* [AVAILABLE DATA]
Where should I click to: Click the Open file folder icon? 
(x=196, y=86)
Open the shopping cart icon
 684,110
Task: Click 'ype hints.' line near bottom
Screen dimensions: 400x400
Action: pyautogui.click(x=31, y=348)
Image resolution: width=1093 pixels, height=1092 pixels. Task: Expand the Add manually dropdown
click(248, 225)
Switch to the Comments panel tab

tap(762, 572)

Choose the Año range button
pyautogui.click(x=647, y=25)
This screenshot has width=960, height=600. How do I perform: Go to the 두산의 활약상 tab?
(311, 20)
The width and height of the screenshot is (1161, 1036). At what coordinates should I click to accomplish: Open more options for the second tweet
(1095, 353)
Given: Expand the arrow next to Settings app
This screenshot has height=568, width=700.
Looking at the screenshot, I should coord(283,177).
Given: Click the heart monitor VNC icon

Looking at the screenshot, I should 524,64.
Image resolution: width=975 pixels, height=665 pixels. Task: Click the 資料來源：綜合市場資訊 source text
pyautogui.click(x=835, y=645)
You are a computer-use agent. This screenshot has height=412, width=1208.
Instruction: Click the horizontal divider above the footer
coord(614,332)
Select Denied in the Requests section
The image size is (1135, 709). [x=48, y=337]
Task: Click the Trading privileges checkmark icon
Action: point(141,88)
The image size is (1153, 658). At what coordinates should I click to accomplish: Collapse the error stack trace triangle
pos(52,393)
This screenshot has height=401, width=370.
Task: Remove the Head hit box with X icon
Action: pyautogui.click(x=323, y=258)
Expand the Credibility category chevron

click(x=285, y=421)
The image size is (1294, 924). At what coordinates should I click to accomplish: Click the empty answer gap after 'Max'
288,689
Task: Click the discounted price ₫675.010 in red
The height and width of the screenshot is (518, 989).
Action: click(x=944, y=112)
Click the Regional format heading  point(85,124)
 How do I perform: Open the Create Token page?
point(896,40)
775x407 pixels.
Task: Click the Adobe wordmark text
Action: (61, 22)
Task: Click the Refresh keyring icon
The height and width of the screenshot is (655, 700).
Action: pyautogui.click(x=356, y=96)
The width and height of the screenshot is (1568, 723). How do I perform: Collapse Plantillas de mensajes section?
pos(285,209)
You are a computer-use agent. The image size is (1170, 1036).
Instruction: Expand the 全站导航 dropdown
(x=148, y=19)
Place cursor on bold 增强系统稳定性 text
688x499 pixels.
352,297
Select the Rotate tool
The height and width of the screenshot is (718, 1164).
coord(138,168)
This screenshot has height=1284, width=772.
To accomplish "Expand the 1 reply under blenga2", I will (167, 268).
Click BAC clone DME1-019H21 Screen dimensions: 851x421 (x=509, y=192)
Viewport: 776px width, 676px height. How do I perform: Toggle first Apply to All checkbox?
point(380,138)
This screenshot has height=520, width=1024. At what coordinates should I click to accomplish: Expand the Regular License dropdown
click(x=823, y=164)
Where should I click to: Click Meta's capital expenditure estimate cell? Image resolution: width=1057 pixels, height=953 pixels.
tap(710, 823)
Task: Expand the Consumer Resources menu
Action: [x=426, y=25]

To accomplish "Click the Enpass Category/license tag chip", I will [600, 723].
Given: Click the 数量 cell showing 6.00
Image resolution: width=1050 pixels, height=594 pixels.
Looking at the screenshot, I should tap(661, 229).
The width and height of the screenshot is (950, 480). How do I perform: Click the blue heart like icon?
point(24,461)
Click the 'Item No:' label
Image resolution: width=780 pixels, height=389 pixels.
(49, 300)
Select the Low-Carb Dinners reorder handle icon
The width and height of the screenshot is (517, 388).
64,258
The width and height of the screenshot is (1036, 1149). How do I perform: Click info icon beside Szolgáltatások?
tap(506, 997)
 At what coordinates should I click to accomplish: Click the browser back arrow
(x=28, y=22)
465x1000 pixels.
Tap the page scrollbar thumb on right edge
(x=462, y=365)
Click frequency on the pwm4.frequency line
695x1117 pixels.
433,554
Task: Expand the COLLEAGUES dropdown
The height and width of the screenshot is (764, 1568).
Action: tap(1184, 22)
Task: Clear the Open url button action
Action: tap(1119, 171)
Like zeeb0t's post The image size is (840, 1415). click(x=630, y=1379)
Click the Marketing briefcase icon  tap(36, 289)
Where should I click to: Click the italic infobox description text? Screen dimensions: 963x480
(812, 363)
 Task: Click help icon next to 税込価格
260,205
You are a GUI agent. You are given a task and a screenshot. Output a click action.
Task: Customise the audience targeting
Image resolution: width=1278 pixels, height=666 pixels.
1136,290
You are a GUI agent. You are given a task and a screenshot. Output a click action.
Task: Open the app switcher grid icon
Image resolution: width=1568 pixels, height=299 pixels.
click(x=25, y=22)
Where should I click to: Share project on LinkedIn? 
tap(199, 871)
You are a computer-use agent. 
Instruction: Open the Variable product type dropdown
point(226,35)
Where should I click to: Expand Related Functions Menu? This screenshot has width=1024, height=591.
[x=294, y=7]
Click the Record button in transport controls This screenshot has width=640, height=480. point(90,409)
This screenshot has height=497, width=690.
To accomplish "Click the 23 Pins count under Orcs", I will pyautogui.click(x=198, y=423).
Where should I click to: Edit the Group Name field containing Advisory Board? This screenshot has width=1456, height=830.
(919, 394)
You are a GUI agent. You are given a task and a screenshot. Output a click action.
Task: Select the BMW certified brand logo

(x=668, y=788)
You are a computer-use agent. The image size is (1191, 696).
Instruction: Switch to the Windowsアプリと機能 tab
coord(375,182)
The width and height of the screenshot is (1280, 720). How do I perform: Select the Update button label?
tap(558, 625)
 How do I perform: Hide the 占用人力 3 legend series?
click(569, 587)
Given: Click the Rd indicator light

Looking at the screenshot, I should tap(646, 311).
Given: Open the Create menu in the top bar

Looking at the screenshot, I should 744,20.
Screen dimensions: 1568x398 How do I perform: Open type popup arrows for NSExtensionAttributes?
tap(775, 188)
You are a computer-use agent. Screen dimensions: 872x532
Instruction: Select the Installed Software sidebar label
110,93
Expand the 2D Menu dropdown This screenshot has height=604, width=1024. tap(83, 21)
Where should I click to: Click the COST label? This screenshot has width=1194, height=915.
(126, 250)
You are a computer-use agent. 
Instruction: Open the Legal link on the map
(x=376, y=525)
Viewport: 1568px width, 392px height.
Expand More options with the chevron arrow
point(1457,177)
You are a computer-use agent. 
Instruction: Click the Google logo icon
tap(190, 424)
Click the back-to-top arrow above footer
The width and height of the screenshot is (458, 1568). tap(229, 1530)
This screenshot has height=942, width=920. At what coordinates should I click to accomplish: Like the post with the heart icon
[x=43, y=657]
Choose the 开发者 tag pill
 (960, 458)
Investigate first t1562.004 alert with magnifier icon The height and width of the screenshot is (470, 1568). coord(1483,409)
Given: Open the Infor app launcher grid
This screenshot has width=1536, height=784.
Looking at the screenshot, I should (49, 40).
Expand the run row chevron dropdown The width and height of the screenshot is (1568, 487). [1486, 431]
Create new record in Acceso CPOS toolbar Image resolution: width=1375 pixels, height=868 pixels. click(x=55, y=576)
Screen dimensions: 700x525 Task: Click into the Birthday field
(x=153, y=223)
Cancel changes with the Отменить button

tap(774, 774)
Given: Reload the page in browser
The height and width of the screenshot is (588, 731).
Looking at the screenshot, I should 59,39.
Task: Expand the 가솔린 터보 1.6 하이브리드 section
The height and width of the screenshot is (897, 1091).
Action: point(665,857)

* [DIRECTIONS FOR THIS TASK] Print out all the entries above exactly.

* [SOLUTION TO THIS PROBLEM]
Where should I click to: Click the Open file folder icon? 
(x=196, y=86)
Open the shopping cart icon
 684,110
Task: Click 'ype hints.' line near bottom
Screen dimensions: 400x400
Action: pyautogui.click(x=31, y=348)
Image resolution: width=1093 pixels, height=1092 pixels. Task: Expand the Add manually dropdown
click(248, 225)
Switch to the Comments panel tab

tap(762, 572)

Choose the Año range button
pyautogui.click(x=647, y=25)
This screenshot has width=960, height=600. How do I perform: Go to the 두산의 활약상 tab?
(311, 20)
The width and height of the screenshot is (1161, 1036). At what coordinates should I click to accomplish: Open more options for the second tweet
(1095, 353)
Given: Expand the arrow next to Settings app
This screenshot has height=568, width=700.
Looking at the screenshot, I should coord(283,177).
Given: Click the heart monitor VNC icon

Looking at the screenshot, I should 524,64.
Image resolution: width=975 pixels, height=665 pixels. Task: Click the 資料來源：綜合市場資訊 source text
pyautogui.click(x=835, y=645)
You are a computer-use agent. This screenshot has height=412, width=1208.
Instruction: Click the horizontal divider above the footer
coord(614,332)
Select Denied in the Requests section
The image size is (1135, 709). [x=48, y=337]
Task: Click the Trading privileges checkmark icon
Action: point(141,88)
The image size is (1153, 658). At what coordinates should I click to accomplish: Collapse the error stack trace triangle
pos(52,393)
This screenshot has height=401, width=370.
Task: Remove the Head hit box with X icon
Action: pyautogui.click(x=323, y=258)
Expand the Credibility category chevron

click(x=285, y=421)
The image size is (1294, 924). At what coordinates should I click to accomplish: Click the empty answer gap after 'Max'
288,689
Task: Click the discounted price ₫675.010 in red
The height and width of the screenshot is (518, 989).
Action: click(x=944, y=112)
Click the Regional format heading  point(85,124)
 How do I perform: Open the Create Token page?
point(896,40)
775x407 pixels.
Task: Click the Adobe wordmark text
Action: (61, 22)
Task: Click the Refresh keyring icon
The height and width of the screenshot is (655, 700).
Action: pyautogui.click(x=356, y=96)
The width and height of the screenshot is (1568, 723). How do I perform: Collapse Plantillas de mensajes section?
pos(285,209)
You are a computer-use agent. The image size is (1170, 1036).
Instruction: Expand the 全站导航 dropdown
(x=148, y=19)
Place cursor on bold 增强系统稳定性 text
688x499 pixels.
352,297
Select the Rotate tool
The height and width of the screenshot is (718, 1164).
coord(138,168)
This screenshot has height=1284, width=772.
To accomplish "Expand the 1 reply under blenga2", I will (167, 268).
Click BAC clone DME1-019H21 Screen dimensions: 851x421 (x=509, y=192)
Viewport: 776px width, 676px height. How do I perform: Toggle first Apply to All checkbox?
point(380,138)
This screenshot has height=520, width=1024. At what coordinates should I click to accomplish: Expand the Regular License dropdown
click(x=823, y=164)
Where should I click to: Click Meta's capital expenditure estimate cell? Image resolution: width=1057 pixels, height=953 pixels.
tap(710, 823)
Task: Expand the Consumer Resources menu
Action: [x=426, y=25]

To accomplish "Click the Enpass Category/license tag chip", I will [600, 723].
Given: Click the 数量 cell showing 6.00
Image resolution: width=1050 pixels, height=594 pixels.
Looking at the screenshot, I should tap(661, 229).
The width and height of the screenshot is (950, 480). How do I perform: Click the blue heart like icon?
point(24,461)
Click the 'Item No:' label
Image resolution: width=780 pixels, height=389 pixels.
(49, 300)
Select the Low-Carb Dinners reorder handle icon
The width and height of the screenshot is (517, 388).
64,258
The width and height of the screenshot is (1036, 1149). How do I perform: Click info icon beside Szolgáltatások?
tap(506, 997)
 At what coordinates should I click to accomplish: Click the browser back arrow
(x=28, y=22)
465x1000 pixels.
Tap the page scrollbar thumb on right edge
(x=462, y=365)
Click frequency on the pwm4.frequency line
695x1117 pixels.
433,554
Task: Expand the COLLEAGUES dropdown
The height and width of the screenshot is (764, 1568).
Action: tap(1184, 22)
Task: Clear the Open url button action
Action: tap(1119, 171)
Like zeeb0t's post The image size is (840, 1415). click(x=630, y=1379)
Click the Marketing briefcase icon  tap(36, 289)
Where should I click to: Click the italic infobox description text? Screen dimensions: 963x480
(812, 363)
 Task: Click help icon next to 税込価格
260,205
You are a GUI agent. You are given a task and a screenshot. Output a click action.
Task: Customise the audience targeting
Image resolution: width=1278 pixels, height=666 pixels.
1136,290
You are a GUI agent. You are given a task and a screenshot. Output a click action.
Task: Open the app switcher grid icon
Image resolution: width=1568 pixels, height=299 pixels.
click(x=25, y=22)
Where should I click to: Share project on LinkedIn? 
tap(199, 871)
You are a computer-use agent. 
Instruction: Open the Variable product type dropdown
point(226,35)
Where should I click to: Expand Related Functions Menu? This screenshot has width=1024, height=591.
[x=294, y=7]
Click the Record button in transport controls This screenshot has width=640, height=480. point(90,409)
This screenshot has height=497, width=690.
To accomplish "Click the 23 Pins count under Orcs", I will pyautogui.click(x=198, y=423).
Where should I click to: Edit the Group Name field containing Advisory Board? This screenshot has width=1456, height=830.
(919, 394)
You are a GUI agent. You are given a task and a screenshot. Output a click action.
Task: Select the BMW certified brand logo

(x=668, y=788)
You are a computer-use agent. The image size is (1191, 696).
Instruction: Switch to the Windowsアプリと機能 tab
coord(375,182)
The width and height of the screenshot is (1280, 720). How do I perform: Select the Update button label?
tap(558, 625)
 How do I perform: Hide the 占用人力 3 legend series?
click(569, 587)
Given: Click the Rd indicator light

Looking at the screenshot, I should tap(646, 311).
Given: Open the Create menu in the top bar

Looking at the screenshot, I should 744,20.
Screen dimensions: 1568x398 How do I perform: Open type popup arrows for NSExtensionAttributes?
tap(775, 188)
You are a computer-use agent. Screen dimensions: 872x532
Instruction: Select the Installed Software sidebar label
110,93
Expand the 2D Menu dropdown This screenshot has height=604, width=1024. tap(83, 21)
Where should I click to: Click the COST label? This screenshot has width=1194, height=915.
(126, 250)
You are a computer-use agent. 
Instruction: Open the Legal link on the map
(x=376, y=525)
Viewport: 1568px width, 392px height.
Expand More options with the chevron arrow
point(1457,177)
You are a computer-use agent. 
Instruction: Click the Google logo icon
tap(190, 424)
Click the back-to-top arrow above footer
The width and height of the screenshot is (458, 1568). tap(229, 1530)
This screenshot has height=942, width=920. At what coordinates should I click to accomplish: Like the post with the heart icon
[x=43, y=657]
Choose the 开发者 tag pill
 (960, 458)
Investigate first t1562.004 alert with magnifier icon The height and width of the screenshot is (470, 1568). coord(1483,409)
Given: Open the Infor app launcher grid
This screenshot has width=1536, height=784.
Looking at the screenshot, I should (49, 40).
Expand the run row chevron dropdown The width and height of the screenshot is (1568, 487). [1486, 431]
Create new record in Acceso CPOS toolbar Image resolution: width=1375 pixels, height=868 pixels. click(x=55, y=576)
Screen dimensions: 700x525 Task: Click into the Birthday field
(x=153, y=223)
Cancel changes with the Отменить button

tap(774, 774)
Given: Reload the page in browser
The height and width of the screenshot is (588, 731).
Looking at the screenshot, I should 59,39.
Task: Expand the 가솔린 터보 1.6 하이브리드 section
The height and width of the screenshot is (897, 1091).
Action: point(665,857)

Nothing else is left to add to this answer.